Aが死亡し、相続人がBとCの2名であった場合に関する次の記述のうち、民法の規定及び判例によれば、正しいものはどれか。
1.①BがAの配偶者でCがAの子である場合と、②BとCがいずれもAの子である場合とでは、Bの法定相続分は①の方が大きい。
2.Aの死亡後、いずれもAの子であるBとCとの間の遺産分割協議が成立しないうちにBが死亡したときは、Bに配偶者Dと子Eがいる場合であっても、Aの遺産分割についてはEが代襲相続人として分割協議を行う。

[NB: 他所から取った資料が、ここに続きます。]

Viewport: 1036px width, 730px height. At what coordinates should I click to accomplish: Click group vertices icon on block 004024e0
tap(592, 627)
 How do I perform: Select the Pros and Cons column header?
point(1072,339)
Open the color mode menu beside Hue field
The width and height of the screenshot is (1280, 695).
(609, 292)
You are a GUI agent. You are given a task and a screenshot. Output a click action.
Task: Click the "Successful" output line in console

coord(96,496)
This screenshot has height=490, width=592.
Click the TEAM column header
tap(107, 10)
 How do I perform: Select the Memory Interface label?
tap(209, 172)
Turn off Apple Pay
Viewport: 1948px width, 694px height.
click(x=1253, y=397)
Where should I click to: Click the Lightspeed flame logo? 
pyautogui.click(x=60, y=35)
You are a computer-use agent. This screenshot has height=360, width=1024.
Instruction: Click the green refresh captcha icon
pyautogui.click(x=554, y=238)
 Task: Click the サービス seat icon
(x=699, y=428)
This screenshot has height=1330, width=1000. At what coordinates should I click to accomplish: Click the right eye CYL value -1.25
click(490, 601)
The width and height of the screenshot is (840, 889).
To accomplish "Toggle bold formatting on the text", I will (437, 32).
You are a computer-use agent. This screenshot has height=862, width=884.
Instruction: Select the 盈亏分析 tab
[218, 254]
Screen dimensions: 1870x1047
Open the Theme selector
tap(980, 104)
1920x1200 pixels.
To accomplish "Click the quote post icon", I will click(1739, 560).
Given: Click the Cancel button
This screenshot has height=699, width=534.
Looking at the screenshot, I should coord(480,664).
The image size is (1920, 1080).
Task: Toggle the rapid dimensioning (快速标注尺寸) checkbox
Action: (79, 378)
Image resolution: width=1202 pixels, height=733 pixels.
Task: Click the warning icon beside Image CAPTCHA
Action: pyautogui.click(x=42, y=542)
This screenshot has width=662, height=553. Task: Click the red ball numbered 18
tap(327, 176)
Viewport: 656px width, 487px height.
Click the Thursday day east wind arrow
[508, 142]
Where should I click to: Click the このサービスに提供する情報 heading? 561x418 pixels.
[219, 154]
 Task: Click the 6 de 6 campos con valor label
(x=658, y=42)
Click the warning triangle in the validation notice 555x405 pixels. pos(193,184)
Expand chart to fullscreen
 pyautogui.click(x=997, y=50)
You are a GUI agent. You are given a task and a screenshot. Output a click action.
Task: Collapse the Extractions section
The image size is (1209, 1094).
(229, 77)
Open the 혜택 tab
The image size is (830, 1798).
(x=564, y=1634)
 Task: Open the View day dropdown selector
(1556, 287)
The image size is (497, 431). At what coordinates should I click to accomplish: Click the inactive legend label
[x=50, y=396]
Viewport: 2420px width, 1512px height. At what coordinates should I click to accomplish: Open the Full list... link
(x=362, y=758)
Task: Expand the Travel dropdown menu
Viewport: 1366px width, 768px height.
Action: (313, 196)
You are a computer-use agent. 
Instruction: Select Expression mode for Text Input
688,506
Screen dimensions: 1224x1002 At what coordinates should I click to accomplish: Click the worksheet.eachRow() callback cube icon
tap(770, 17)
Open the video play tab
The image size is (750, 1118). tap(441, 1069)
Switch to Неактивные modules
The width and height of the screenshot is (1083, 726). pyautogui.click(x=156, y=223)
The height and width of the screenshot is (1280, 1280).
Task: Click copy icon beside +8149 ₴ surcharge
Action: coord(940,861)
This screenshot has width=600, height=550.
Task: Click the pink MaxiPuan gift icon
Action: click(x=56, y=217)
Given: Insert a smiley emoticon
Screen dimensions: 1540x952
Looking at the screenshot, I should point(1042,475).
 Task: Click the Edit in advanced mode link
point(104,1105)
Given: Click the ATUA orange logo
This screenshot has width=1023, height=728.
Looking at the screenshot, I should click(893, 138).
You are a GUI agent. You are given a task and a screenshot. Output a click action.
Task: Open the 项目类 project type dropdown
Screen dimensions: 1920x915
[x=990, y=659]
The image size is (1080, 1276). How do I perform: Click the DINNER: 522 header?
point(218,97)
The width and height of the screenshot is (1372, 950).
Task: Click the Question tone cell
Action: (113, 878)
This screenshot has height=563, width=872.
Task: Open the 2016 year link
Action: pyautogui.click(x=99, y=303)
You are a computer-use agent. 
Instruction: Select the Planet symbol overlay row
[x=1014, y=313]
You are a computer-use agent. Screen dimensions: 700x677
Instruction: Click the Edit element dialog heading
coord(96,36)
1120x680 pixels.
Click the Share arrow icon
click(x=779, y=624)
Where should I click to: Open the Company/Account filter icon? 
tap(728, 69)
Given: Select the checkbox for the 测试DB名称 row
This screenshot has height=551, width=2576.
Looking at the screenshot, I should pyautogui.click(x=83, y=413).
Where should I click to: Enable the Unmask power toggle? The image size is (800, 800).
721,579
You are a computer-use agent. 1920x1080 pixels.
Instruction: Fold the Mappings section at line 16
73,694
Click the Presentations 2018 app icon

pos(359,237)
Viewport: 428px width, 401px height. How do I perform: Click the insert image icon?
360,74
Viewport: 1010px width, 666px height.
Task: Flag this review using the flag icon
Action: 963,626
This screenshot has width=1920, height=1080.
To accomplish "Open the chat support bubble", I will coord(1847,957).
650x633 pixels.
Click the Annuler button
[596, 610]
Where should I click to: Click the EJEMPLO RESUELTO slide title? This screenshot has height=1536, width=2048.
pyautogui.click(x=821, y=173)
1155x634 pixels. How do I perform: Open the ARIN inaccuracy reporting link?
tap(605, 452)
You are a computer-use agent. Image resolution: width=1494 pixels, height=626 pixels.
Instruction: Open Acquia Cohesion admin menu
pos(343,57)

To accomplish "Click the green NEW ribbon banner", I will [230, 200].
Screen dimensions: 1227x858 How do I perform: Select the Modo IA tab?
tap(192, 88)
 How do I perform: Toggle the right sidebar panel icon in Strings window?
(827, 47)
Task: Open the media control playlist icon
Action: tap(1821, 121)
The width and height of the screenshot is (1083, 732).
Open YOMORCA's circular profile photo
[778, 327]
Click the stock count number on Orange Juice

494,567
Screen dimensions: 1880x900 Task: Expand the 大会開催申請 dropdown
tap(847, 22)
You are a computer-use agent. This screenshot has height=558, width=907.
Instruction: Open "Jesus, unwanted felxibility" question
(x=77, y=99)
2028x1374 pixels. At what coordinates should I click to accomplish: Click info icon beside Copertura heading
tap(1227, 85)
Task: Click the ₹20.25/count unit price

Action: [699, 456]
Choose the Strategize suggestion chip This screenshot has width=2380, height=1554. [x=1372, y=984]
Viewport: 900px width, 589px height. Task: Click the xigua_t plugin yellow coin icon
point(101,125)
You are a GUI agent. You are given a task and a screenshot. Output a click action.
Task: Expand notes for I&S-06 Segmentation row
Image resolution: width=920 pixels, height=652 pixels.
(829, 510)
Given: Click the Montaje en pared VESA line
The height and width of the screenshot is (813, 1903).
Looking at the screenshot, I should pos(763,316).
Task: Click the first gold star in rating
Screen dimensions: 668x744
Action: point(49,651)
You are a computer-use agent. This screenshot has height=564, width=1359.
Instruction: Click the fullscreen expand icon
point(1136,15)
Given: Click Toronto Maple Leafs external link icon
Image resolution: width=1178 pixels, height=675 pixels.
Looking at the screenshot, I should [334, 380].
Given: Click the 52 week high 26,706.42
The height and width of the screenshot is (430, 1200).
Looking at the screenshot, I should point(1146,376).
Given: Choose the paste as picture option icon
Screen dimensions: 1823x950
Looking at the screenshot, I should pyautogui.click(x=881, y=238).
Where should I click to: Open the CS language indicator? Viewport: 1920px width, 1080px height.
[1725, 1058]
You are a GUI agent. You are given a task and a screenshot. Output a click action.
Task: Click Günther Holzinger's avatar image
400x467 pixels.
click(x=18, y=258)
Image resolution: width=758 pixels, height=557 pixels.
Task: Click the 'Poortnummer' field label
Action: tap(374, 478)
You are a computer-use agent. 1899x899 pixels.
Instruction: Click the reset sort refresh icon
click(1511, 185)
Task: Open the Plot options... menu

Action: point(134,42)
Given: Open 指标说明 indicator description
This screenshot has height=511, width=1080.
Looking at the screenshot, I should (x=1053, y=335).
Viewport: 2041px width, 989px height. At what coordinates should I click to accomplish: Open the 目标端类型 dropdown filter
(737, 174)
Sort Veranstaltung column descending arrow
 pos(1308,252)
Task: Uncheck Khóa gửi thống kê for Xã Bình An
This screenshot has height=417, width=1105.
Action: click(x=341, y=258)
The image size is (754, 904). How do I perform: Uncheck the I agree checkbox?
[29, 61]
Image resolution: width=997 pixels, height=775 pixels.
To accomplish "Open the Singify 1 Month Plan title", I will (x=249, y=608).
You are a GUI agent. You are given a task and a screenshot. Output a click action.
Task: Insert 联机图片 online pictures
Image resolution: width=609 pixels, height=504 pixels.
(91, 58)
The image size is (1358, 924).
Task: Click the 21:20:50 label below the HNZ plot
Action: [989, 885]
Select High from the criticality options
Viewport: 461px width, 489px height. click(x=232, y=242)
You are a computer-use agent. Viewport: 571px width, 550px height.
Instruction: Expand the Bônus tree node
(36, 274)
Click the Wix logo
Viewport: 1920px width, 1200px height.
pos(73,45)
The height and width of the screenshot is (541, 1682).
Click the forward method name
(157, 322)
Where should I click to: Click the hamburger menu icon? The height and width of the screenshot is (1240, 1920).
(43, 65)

3.遺産分割協議が成立するまでの間に遺産である不動産から賃料債権が生じていて、BとCがその相続分に応じて当該賃料債権を分割単独債権として確定的に取得している場合、遺産分割協議で当該不動産をBが取得することになっても、Cが既に取得した賃料債権につき清算する必要はない。
4.Bが自己のために相続の開始があったことを知った時から3か月以内に家庭裁判所に対して、相続によって得た財産の限度においてのみAの債務及び遺贈を弁済すべきことを留保して相続を承認する限定承認をする旨を申述すれば、Cも限定承認をする旨を申述したとみなされる。
【答え:3】
1.①BがAの配偶者でCがAの子である場合と、②BとCがいずれもAの子である場合とでは、Bの法定相続分は①の方が大きい。
1・・・誤り
例えば、相続財産全体を1000万円と仮定します。
①の場合、配偶者Bと子Cはそれぞれ、1/2ずつなので、法定相続分はそれぞれ500万円です。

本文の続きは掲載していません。